[WHAT IS REQUIRED] Quote the records below word for word, starting at the line that contains "Constant (148, 931)" and ending at the last line of the records.
-- start of MATERIAL FOR THE TASK --
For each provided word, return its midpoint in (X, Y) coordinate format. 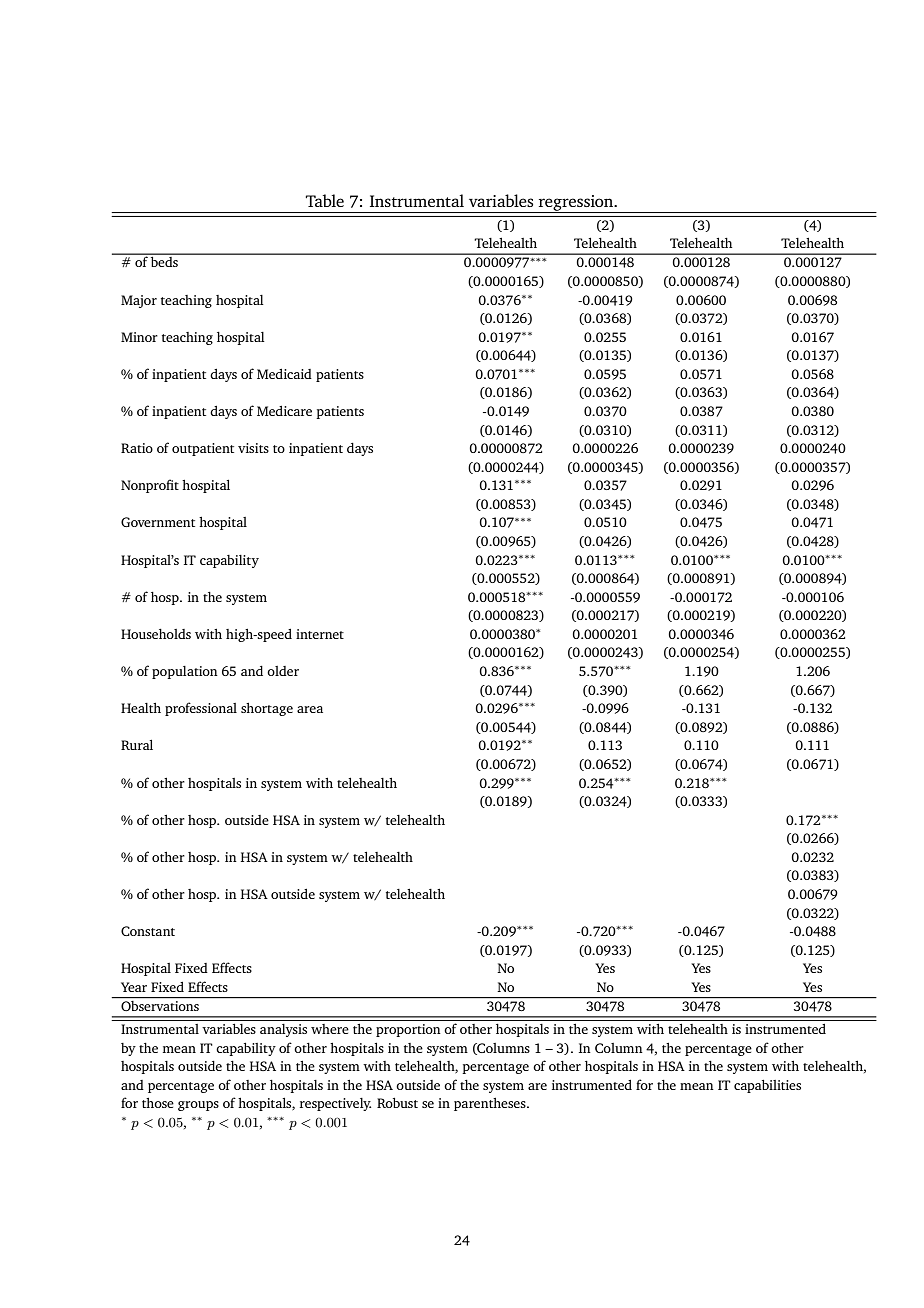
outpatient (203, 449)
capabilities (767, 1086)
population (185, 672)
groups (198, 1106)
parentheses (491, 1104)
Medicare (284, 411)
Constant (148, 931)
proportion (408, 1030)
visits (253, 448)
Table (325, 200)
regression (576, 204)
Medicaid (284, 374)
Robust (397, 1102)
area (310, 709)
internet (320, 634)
-- end of MATERIAL FOR THE TASK --
[EXERCISE OUTPUT]
Constant (148, 931)
proportion (408, 1030)
visits (253, 448)
Table (325, 200)
regression (576, 204)
Medicaid (284, 374)
Robust (397, 1102)
area (310, 709)
internet (320, 634)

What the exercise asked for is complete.